Auf ihrem Zettel hatte sie sich elf Fälle notiert. Bei fast allen ging es um Drogen, bei einigen jedoch waren Schutzgelder, Gewalt und Prostitution im Spiel. Sie ging die Unterlagen zu den einzelnen Fällen chronologisch durch, begann mit einem Drogenfall, der fast fünf Jahre zurücklag. Anders als Ward war der Verdächtige damals ein großer Fisch gewesen, jemand, der seine Ware über internationale Kanäle bezog und vertrieb. Ein hiesiger DI , der nicht länger in der Dienststelle war, hatte Monate damit verbracht, Informationen zu sammeln und Gründe für eine Razzia bei dem Betreffenden zusammenzutragen. Evas Augenbrauen hoben sich ein wenig, als sie die Adresse des Verdächtigen sah. Ein Haus in St Jude’s Hill. Ein Durchsuchungsbeschluss war erwirkt und ein Team zusammengestellt worden, und sie hatten sich im Morgengrauen vor dem Grundstück versammelt. Doch als die Tür mit der Ramme aufgebrochen worden war und Polizisten ins Haus strömten, hatten sie es leer vorgefunden. Sogar die Möbel waren weg gewesen, sah Eva; sie waren am Abend zuvor in Möbelwagen geladen und davongekarrt worden.

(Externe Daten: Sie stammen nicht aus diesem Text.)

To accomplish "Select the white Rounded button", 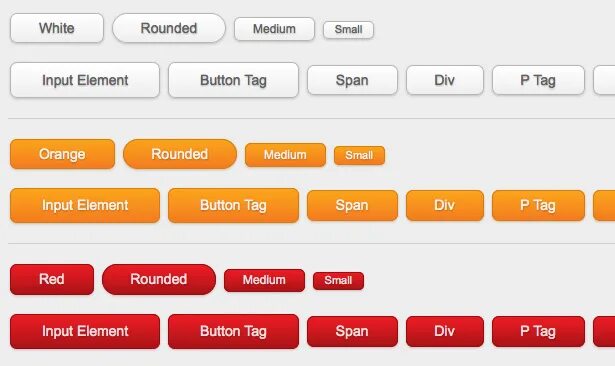I will click(x=169, y=28).
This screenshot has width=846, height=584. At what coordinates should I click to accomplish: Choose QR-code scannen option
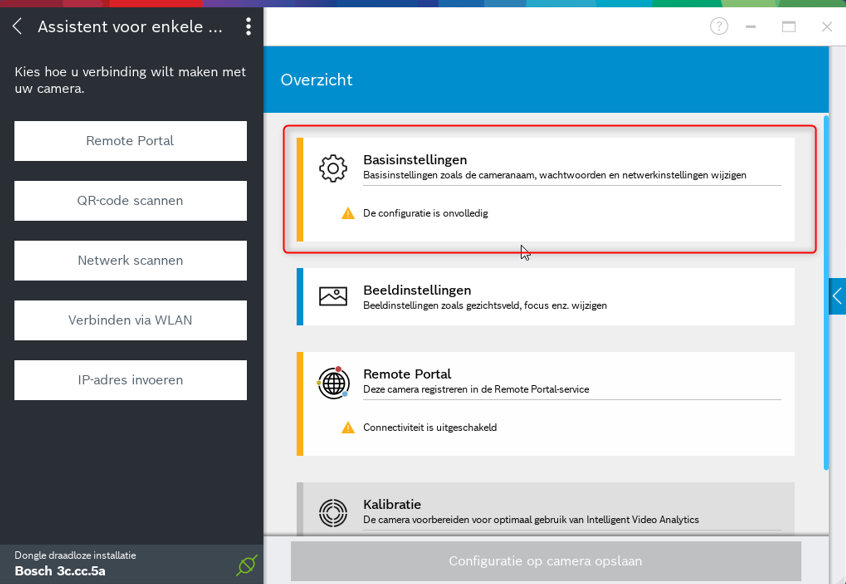click(x=130, y=201)
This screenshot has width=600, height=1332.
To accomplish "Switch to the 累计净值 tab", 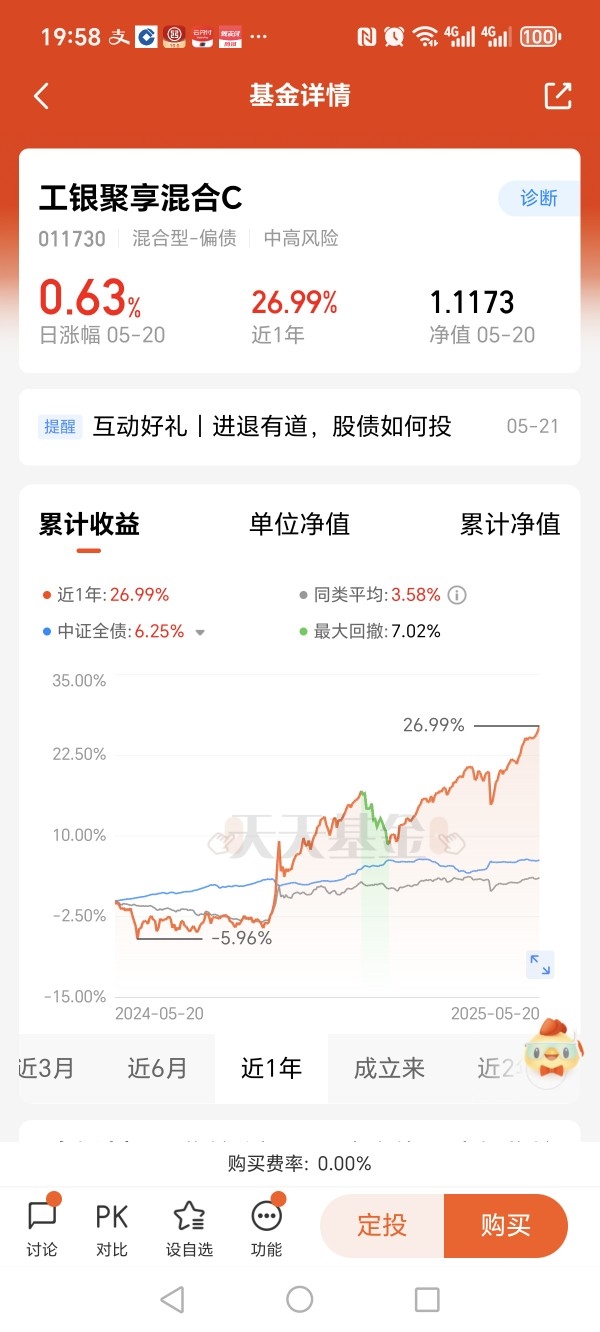I will pos(510,524).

Wie zum Teufel bewerkstelligte jemand so etwas, ohne dass er lange im Voraus gewarnt und die Observation manipuliert worden war? Sie überprüfte die Namen derer, die direkt mit diesem Fall zu tun gehabt hatten, doch aller Wahrscheinlichkeit nach hatte jemand von außerhalb die Operation sabotiert. Eva glich die Namen der ranghohen Polizeibeamten mit denen auf Hadleys Verdächtigen-Liste ab. Tatsächlich, es gab ein halbes Dutzend Übereinstimmungen. Aber nicht Sutton, stellte sie fest, als sie sich den nächsten Fall vornahm. Sutton war damals noch nicht hier gewesen.

Anderthalb Stunden später saß sie neben einem Stapel Aktenkisten auf dem Boden und lehnte sich an die Wand des Archivraums. Irgendwann war sie noch einmal zu ihrem Schreibtisch geeilt, um sich einen Notizblock und einen Stift zu holen. Jetzt hatte sie seitenweise Diagramme und gekritzelte Listen, die nur für sie verständlich waren.

Ein Diagramm machte ihr ganz besonders zu schaffen. Es bestand aus einem Zeitstrahl und einer Art Entscheidungsbaum und umfasste ein grobes Netzwerk aus Verbindungen, das sie hastig zu Papier gebracht hatte. Es war der Versuch, Verknüpfungen zwischen drei separaten Fällen mit weiteren gescheiterten Drogenrazzien zu verstehen. Bei jedem Fall war es das Informationslevel von Razins Leuten, das auffiel. Entweder waren Infos ganz kurz vor dem eigentlichen Polizeieinsatz weitergegeben worden, oder jemand sehr Ranghohes hatte sie von spezifischen Ermittlungen wissen lassen, noch bevor die jeweiligen Teams angefangen hatten, die Einsätze zu planen. Kein Wunder, dass seine Leute nie geschnappt werden, dachte sie, während sie ihre fast unleserlichen Kritzeleien anstarrte. Er weiß, dass wir kommen, noch bevor wir’s selbst wissen.

Was bedeutete das für sie? Hatte ein Officer auf dem Revier jemanden geschickt, um sie zu töten, ober hatte der oder die Betreffende nur Informationen an Razins Organisation hier in der Gegend weitergegeben? Sie dachte an die Gesichter, denen sie jeden Tag begegnete, auf den Fluren und in der Kantine. Wollte einer von denen wirklich ihren Tod?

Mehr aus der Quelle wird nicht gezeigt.